Their strategy development process involved bottom-up collaboration and adopted co-design principles to create a positive vision for the future. This involved workshops and focus groups with a mixed group of local citizens, including online events. Over 250 participants engaged the the process including farmers, community growers, landworkers, local citizens, the Lancaster District People’s Jury on Climate Change, academics, business owners, activists, campaigner, sector professions, schools, health workers councillors, food bank and food club volunteers, religious organisations, and community groups.

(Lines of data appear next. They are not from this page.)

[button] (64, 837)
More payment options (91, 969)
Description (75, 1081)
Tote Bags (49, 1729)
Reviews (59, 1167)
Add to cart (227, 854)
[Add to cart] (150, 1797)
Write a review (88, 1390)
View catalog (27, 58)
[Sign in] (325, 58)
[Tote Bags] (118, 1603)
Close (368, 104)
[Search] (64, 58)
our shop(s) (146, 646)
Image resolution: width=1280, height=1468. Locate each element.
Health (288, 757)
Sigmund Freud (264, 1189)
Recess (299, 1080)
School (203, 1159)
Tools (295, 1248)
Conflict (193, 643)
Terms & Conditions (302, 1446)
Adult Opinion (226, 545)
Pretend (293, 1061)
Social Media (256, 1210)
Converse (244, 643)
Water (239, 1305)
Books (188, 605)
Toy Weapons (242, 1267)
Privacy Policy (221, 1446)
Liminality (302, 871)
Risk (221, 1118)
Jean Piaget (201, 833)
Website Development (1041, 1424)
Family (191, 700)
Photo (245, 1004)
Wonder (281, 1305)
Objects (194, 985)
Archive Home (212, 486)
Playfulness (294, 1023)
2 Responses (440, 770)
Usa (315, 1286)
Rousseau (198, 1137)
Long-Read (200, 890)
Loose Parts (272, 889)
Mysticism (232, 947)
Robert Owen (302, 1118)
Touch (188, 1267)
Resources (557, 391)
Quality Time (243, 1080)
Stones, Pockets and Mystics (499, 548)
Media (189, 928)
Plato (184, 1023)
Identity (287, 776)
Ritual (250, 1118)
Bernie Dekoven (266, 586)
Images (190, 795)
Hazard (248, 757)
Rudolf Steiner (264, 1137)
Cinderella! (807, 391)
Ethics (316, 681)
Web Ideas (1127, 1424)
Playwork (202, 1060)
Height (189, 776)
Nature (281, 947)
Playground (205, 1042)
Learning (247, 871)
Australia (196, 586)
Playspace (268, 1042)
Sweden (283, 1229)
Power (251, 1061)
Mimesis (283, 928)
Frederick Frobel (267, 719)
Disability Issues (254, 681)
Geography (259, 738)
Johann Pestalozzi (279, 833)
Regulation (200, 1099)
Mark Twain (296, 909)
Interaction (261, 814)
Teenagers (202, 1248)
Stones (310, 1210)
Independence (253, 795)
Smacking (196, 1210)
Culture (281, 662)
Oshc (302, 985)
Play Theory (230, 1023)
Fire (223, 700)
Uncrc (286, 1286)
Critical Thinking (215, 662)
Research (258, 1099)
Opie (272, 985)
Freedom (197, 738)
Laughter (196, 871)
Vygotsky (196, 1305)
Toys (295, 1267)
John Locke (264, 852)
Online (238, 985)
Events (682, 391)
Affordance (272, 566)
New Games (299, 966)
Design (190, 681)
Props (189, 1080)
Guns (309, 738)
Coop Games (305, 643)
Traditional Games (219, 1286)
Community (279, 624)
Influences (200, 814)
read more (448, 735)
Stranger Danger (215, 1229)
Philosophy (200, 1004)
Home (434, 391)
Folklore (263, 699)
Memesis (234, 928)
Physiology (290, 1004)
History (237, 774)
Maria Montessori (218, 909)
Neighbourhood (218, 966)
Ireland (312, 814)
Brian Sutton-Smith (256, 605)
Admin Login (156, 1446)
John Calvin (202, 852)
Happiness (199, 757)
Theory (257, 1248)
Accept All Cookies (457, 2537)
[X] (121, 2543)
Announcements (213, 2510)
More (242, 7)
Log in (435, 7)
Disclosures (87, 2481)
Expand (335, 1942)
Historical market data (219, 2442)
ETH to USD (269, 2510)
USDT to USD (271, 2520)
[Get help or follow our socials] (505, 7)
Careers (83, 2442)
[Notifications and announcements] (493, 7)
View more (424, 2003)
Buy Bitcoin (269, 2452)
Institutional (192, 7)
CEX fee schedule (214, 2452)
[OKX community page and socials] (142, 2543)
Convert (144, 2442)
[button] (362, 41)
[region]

Case study: Food For All Group
The Food For All Group is a group of people with experience of the asylum system who meet in Glasgow to organise around food-based issues. Hosted by a local community organisation, Govan Community Project (GCP), and co-facilitated by food policy campaigners Nourish, the group has developed numerous projects and campaigns centred around their own experiences of accessing food as asylum seekers. Led by their own interests and concerns, the group has produced resources to help community food providers better understand the needs of asylum seekers, for instance, developing guides to making multiculturally valued foods more accessible. The group also develops and runs workshops for those working in community and charitable food settings, creating a space where they can share their own expertise on their own terms. Though supported by GCP and Nourish, the group is a valuable example of peer learning and support, creating opportunities for meaningful change around issues personal to the group’s participants.
Examples of guides Food for All has produced include: A Beginner’s Guide to the Asylum Process, Everyday Challenges of the Charity System (session plan), Culturally Valued Food, and Religious Dietary Requirements.